In 2009, Malika appeared on "Scars", a track from the Basement Jaxx album of the same name, also featuring American singer Kelis and rapper Chipmunk (now known as Chip), released through XL Recordings.

2010–2016: Independent releases and features

Following the release of "Go", Malika released "Miss Me", also produced by Crazy Cousinz, through her independent label Malika Music Ltd. In the early 2010s, she formed a short-lived collective called P45 alongside producer TS7, Maxwell D of Pay As You Go Cartel, and Piers Aggett of Rudimental.

In 2014, Malika signed a publishing deal with Ultra Records.

Malika released her debut solo EP, Songs About C, in October 2017, preceded by lead singles including "Put It On Me" and "Run". Around the same time, Snakehips featured her on "Falling", from their 2016 All My Friends EP. Speaking to The FADER, Snakehips said of the collaboration: "With 'Falling,' we felt like making a more classic-sounding soul and R&B record...and Malika's voice worked so good with the vibe."

2017–2020: PRS Foundation Momentum Fund and Tension EP

In 2017, Malika received a grant from the PRS Foundation Momentum Fund, which she used to fund promotional activities for Songs About C, including live sessions with Mahogany, Red Bull, and BBC Introducing, and to record her second EP.

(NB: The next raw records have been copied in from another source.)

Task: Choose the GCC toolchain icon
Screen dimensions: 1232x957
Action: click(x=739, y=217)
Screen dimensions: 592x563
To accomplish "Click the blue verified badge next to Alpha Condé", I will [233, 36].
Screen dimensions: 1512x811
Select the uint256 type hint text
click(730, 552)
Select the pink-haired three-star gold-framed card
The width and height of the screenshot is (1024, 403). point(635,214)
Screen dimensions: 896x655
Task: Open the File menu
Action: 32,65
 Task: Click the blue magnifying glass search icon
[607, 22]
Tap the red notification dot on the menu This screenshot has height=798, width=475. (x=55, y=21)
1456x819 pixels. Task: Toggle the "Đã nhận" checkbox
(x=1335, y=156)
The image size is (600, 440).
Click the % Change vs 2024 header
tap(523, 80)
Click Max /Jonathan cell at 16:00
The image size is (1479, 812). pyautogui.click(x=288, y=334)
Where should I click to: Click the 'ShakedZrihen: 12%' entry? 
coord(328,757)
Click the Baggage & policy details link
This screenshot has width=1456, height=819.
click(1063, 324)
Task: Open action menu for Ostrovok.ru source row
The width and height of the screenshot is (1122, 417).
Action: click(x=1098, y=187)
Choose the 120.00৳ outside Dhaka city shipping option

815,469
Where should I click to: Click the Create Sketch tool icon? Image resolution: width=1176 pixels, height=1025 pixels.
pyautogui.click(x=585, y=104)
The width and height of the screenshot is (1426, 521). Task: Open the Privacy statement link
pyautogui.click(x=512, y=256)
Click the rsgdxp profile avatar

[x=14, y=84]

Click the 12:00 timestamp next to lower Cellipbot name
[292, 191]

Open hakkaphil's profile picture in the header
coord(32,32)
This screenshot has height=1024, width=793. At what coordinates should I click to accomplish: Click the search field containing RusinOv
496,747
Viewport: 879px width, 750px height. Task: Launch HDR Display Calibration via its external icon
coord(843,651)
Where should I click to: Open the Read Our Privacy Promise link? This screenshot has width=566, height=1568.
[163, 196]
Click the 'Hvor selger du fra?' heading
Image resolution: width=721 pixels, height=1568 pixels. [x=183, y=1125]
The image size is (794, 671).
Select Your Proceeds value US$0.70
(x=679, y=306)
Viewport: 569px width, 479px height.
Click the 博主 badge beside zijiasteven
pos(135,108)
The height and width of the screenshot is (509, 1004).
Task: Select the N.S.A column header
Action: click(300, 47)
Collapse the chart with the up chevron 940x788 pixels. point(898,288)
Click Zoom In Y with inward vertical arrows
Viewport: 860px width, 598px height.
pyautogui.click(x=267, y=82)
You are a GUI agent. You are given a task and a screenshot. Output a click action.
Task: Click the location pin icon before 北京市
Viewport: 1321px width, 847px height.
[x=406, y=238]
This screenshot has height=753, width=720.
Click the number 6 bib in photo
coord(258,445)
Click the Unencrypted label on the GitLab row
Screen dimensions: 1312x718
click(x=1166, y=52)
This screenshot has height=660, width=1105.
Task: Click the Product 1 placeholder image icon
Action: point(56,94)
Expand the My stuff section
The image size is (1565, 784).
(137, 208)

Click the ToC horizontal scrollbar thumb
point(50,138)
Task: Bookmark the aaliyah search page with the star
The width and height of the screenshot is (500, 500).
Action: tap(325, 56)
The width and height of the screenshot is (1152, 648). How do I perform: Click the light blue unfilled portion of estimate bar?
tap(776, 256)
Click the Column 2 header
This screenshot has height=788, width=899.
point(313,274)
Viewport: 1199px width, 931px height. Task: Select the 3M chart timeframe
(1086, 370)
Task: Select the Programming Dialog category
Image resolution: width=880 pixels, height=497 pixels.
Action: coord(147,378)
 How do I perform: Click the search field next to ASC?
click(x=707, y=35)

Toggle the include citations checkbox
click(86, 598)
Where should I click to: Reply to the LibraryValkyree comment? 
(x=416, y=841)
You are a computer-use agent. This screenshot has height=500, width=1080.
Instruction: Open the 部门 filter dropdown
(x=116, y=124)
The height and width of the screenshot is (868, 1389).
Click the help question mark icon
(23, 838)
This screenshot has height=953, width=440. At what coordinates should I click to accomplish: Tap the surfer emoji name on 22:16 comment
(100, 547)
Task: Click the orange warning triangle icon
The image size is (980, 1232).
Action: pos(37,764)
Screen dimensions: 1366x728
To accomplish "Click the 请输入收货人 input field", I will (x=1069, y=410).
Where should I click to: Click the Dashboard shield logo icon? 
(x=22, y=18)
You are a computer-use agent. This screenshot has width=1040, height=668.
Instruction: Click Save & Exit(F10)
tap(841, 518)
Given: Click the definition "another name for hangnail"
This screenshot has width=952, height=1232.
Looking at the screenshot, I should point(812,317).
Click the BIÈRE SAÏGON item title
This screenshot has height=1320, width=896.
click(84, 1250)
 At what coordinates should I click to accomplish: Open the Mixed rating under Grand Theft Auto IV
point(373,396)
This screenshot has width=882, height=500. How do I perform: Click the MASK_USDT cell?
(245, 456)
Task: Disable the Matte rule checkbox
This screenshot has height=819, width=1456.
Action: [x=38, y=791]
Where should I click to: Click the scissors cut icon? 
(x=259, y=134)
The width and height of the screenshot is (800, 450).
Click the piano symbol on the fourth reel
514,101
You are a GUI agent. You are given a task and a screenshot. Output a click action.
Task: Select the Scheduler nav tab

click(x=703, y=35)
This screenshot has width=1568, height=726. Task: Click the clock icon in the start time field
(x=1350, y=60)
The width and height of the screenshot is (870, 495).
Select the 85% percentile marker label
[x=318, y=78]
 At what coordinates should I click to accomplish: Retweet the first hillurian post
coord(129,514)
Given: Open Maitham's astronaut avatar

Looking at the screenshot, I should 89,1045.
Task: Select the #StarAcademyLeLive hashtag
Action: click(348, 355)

Malika second EP, Tension, was released in September 2020. Voice Online described it as "the UK artist's coming of age". An acoustic reworking, Tension (Acoustic), followed in November 2020.

In 2018, Malika featured on "Cheatin'", the debut single by DJ and producer Nathan Dawe, which was certified platinum by the BPI in May 2025. In October 2019, Dawe released a cover of "Flowers" originally recorded by Sweet Female Attitude in 2000, featuring rapper Jaykae; Malika provided lead vocals on the track but was not credited on the original release. The single reached number 12 on the UK Singles Chart in 2020 and was certified platinum by the BPI.

2022: Bless Her Soul

In August 2022, Malika released the single "Bless Her Soul", co-written with Zeus Charalambous and Ian Henry and produced by Piers Aggett and Shaun Barrett.Wonderland Magazine premiered the accompanying music video, while The Pit London described the single as "a monumental addition to Malika's already formidable discography". An acoustic version followed in December 2022.

Music Consultancy

Malika is the founder of Sounds Write, a music consultancy based in London. She has also served as a trustee of Grounded Sounds, a music charity that offered workshops for aspiring music industry professionals.